▶ _Teks yang Diberikan_
========================================================================
Pertemuan ke 5 Psikologi Umum I: Empirisme, Sensasionalisme, dan Positivisme.
Selasa, 28 September 2021.
Pertemuan ke 5 Psikologi Umum I oleh Bu Mafaza, S.Psi., M.Sc.
Konbanwa! Hai, temen-temen! Sebelum masuk ke materi, aku mau nanya nih, have you been in an experience? Kalian pernah mengalami suatu 'pengalaman' nggak? Hm...nggak bisa dipungkiri juga lah ya, setiap manusia pasti punya pengalaman dalam diri mereka! I'm pretty sure about that!
========================================================================
▶ _Data yang Diberikan_
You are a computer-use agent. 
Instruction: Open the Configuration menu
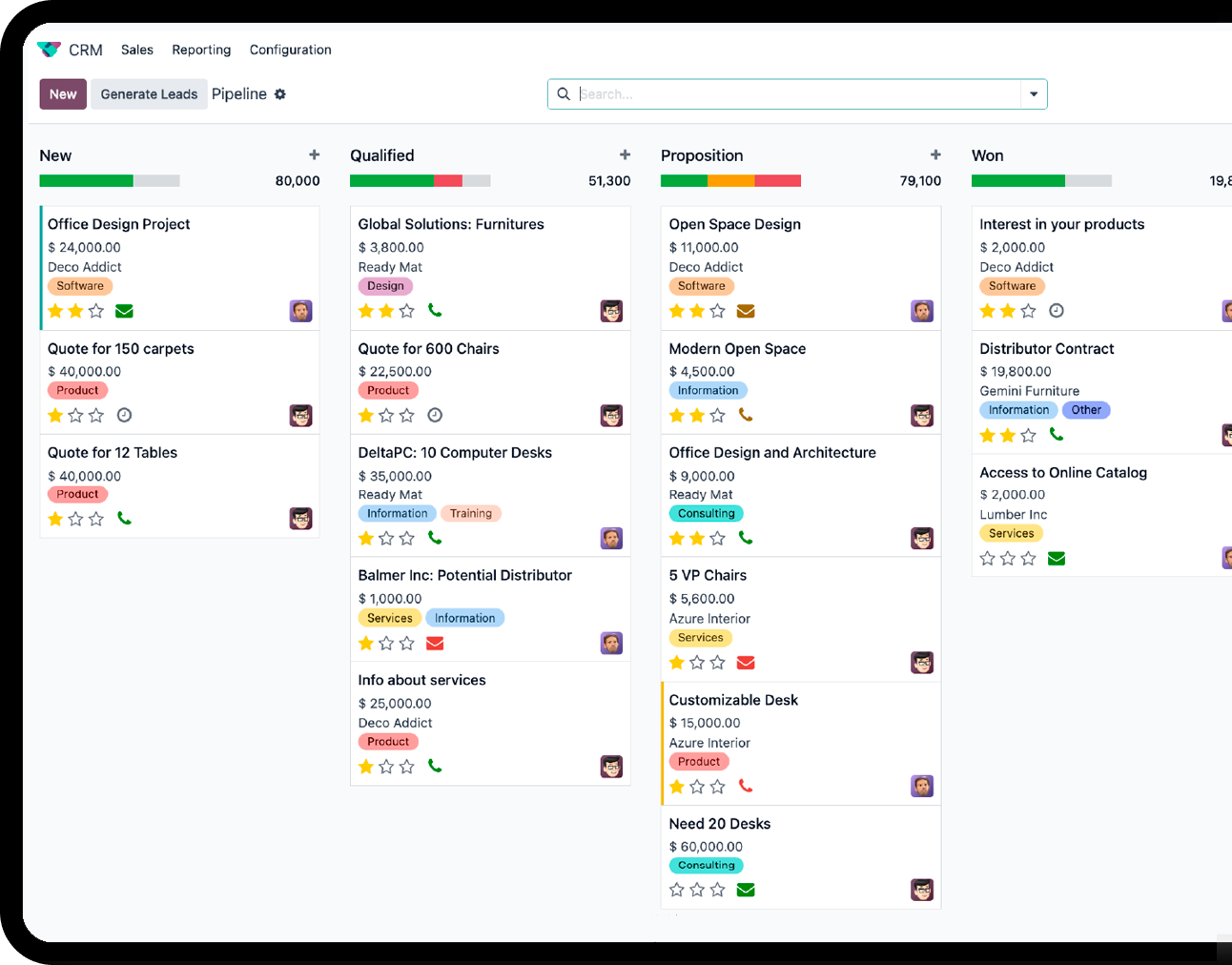tap(290, 50)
========================================================================
▶ _Tugas yang Dikerjakan_
**A.** Tulis ulang teks yang diberikan mulai dari "Pertemuan ke 5 Psikologi Umum I oleh" sampai dengan "sure about that!", lalu ganti setiap "pengalaman" dengan "kejadian".
**B.** Sebutkan semua aliran yang tercantum pada judul pertemuan dalam teks yang diberikan.

▶ _Jawaban Latihan_
**A.**
Pertemuan ke 5 Psikologi Umum I oleh Bu Mafaza, S.Psi., M.Sc.
Konbanwa! Hai, temen-temen! Sebelum masuk ke materi, aku mau nanya nih, have you been in an experience? Kalian pernah mengalami suatu 'kejadian' nggak? Hm...nggak bisa dipungkiri juga lah ya, setiap manusia pasti punya kejadian dalam diri mereka! I'm pretty sure about that!

**B.** Empirisme, Sensasionalisme, Positivisme